TRECHO DO TEXTO ->
▽

O Brasil ainda não tem um
marco legal para a definição conceitual de órteses e próteses, a falta de
nomenclatura específica impede a padronização de preços desses produtos, que
também não contam com sistema adequado de registro e monitoramento. Os
protocolos atuais de uso são frágeis e precisam ser aperfeiçoados. Há ainda uma
extrema assimetria nos preços de mercado, o que faz com que sejam vendidos por
valor bem mais alto nas regiões menos desenvolvidas do país, onde se concentram
os usuários mais pobres.
Jefferson Rudy/Agência Senado
Essas observações foram feitas
nesta terça-feira (14) pelo ministro da Saúde, Arthur Chioro, em audiência
pública na Comissão Parlamentar de Inquérito (CPI) das Próteses, que apura
denúncias de fraude na produção e venda desses equipamentos, com prejuízo para
o Sistema Único de Saúde (SUS).
Chioro ressaltou que um grupo
interministerial avalia desde janeiro medidas para aperfeiçoar o setor, que
também sofre com a excessiva incidência de tributos, a burocratização do
complexo aduaneiro e a falta de aperfeiçoamento no banco de preços adotados por
hospitais.

△

DADOS BRUTOS ->
▽

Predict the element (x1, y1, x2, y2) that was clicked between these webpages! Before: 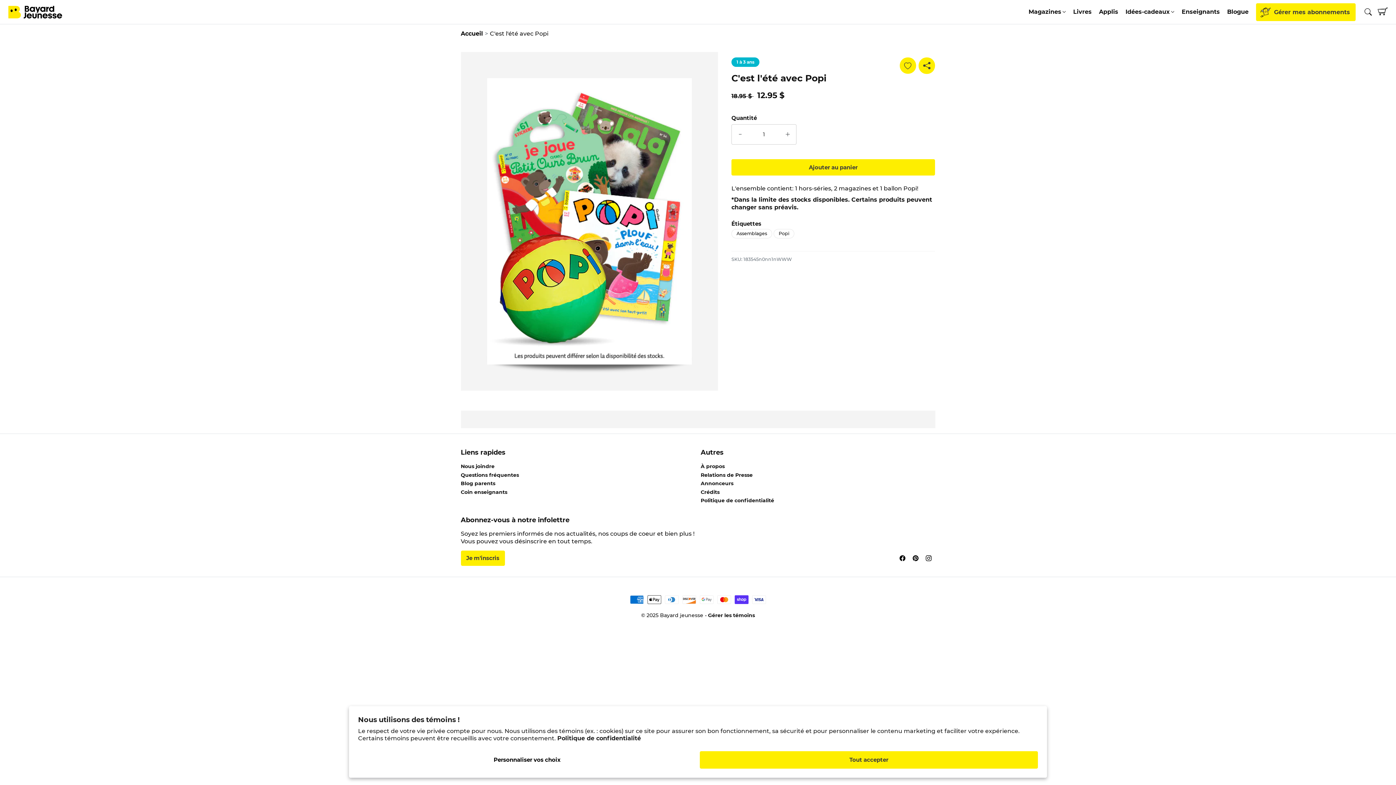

△
▽

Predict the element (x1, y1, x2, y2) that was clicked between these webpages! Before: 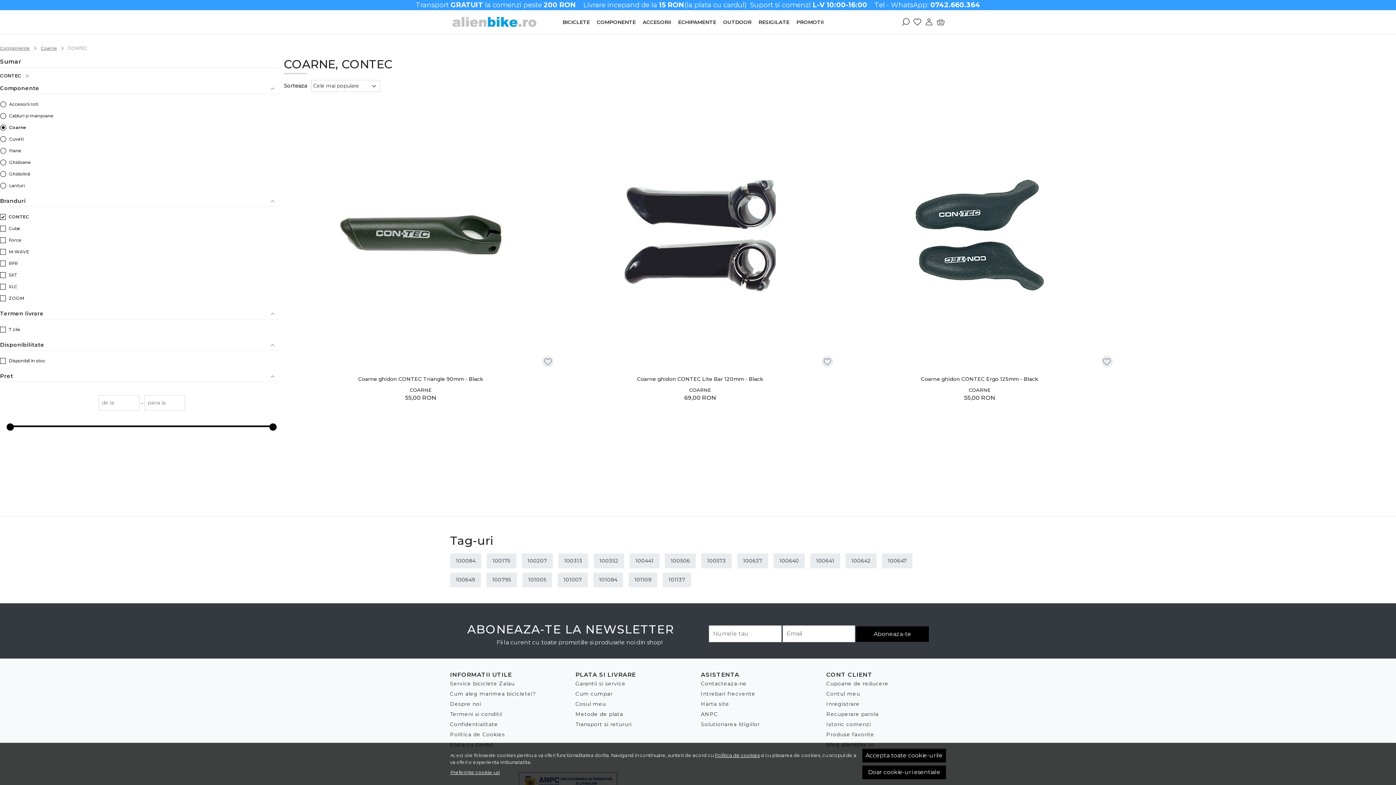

△

EXERCÍCIO ESCRITO -> De acordo com o texto sobre a CPI das Próteses, em que regiões do país órteses e próteses são vendidas por valor mais alto? As linhas não servem para esta atividade.

SOLUÇÃO PROPOSTA -> Nas regiões menos desenvolvidas do país, onde se concentram os usuários mais pobres.